--- TASK TO COMPLETE ---
Rewrite the entries from the line with "Click the 下一步 next button" through the end of the entries, replacing "heading link" with "header link" and changing nothing else. Leave the pictures out of your answer.

--- WORKING DATA ---
☆ ☆ ☆

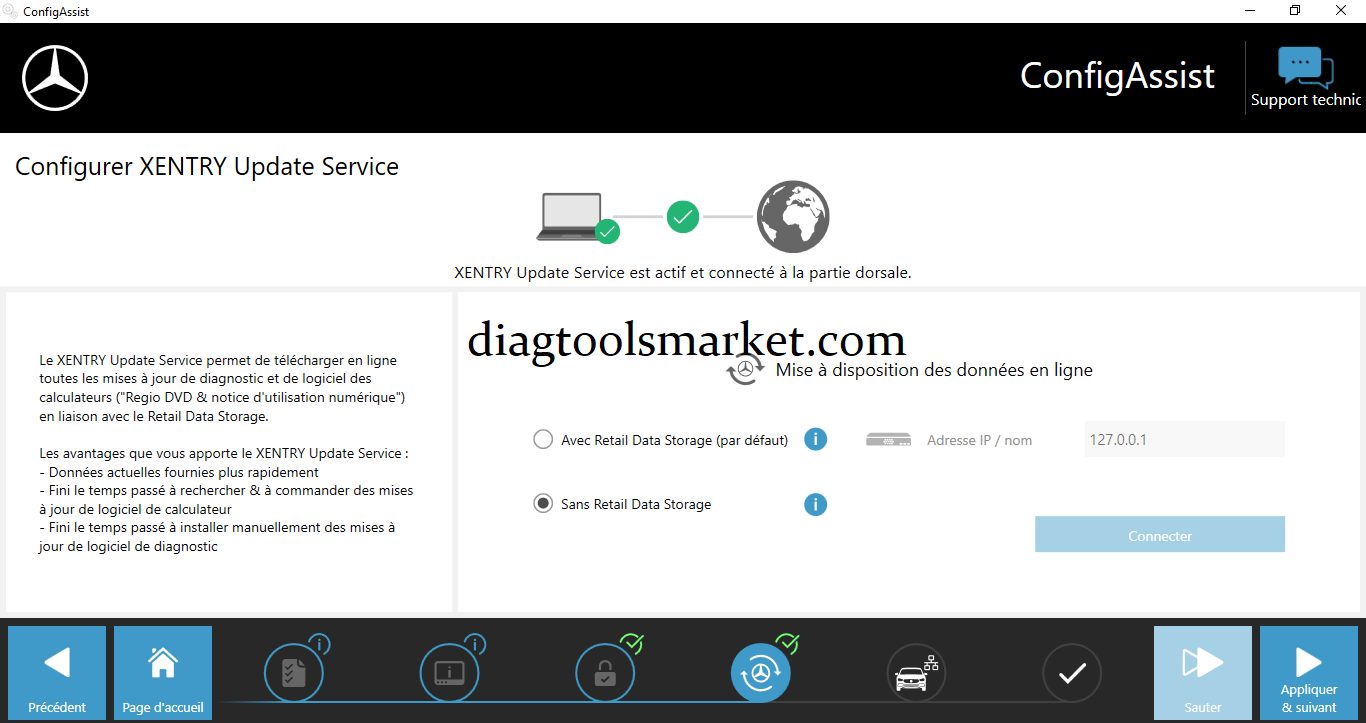Screen dimensions: 1366x723
Task: Click the Adresse IP / nom field
Action: click(1184, 439)
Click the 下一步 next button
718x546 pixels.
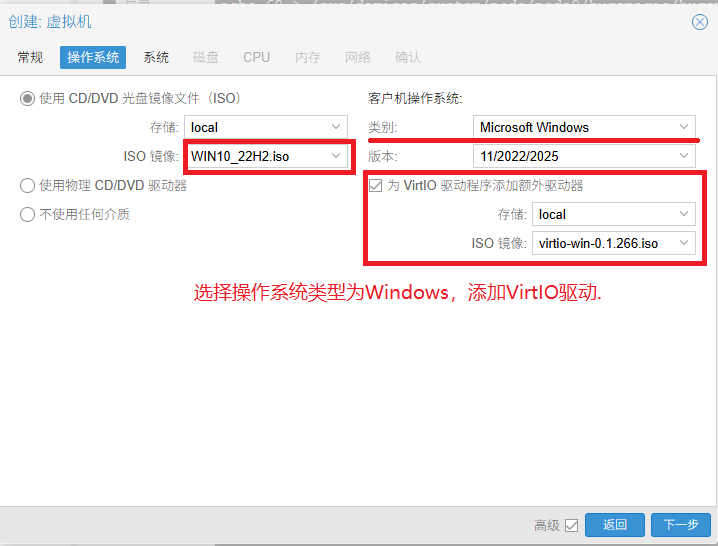click(681, 525)
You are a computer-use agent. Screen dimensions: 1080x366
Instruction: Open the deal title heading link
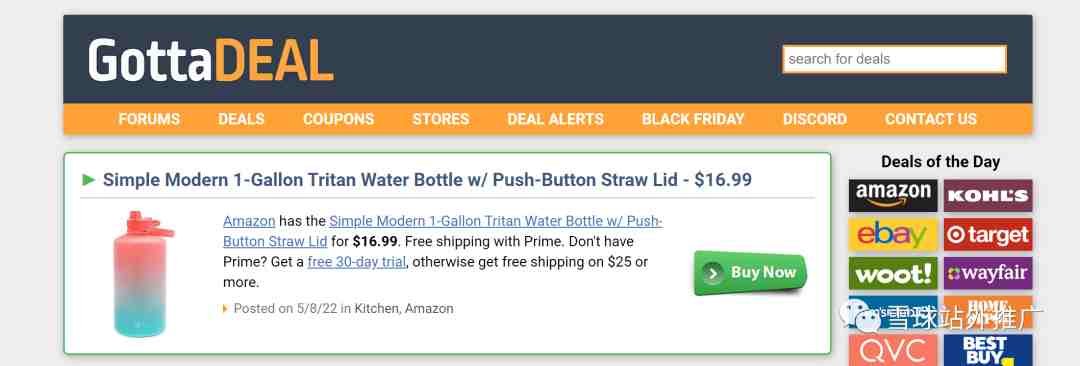(427, 180)
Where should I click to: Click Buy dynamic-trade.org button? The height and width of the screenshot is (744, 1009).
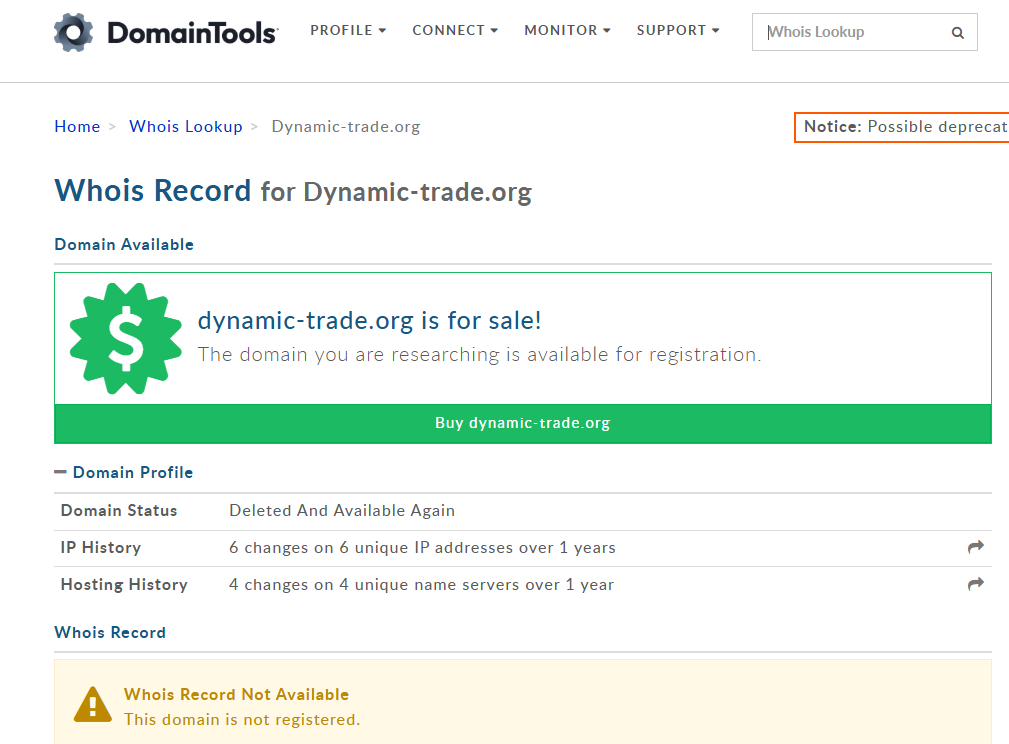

☆ ☆ ☆

--- ANSWER TO THE TASK ---
Click the 下一步 next button
718x546 pixels.
click(681, 525)
You are a computer-use agent. Screen dimensions: 1080x366
Instruction: Open the deal title header link
(427, 180)
Where should I click to: Click Buy dynamic-trade.org button? The height and width of the screenshot is (744, 1009).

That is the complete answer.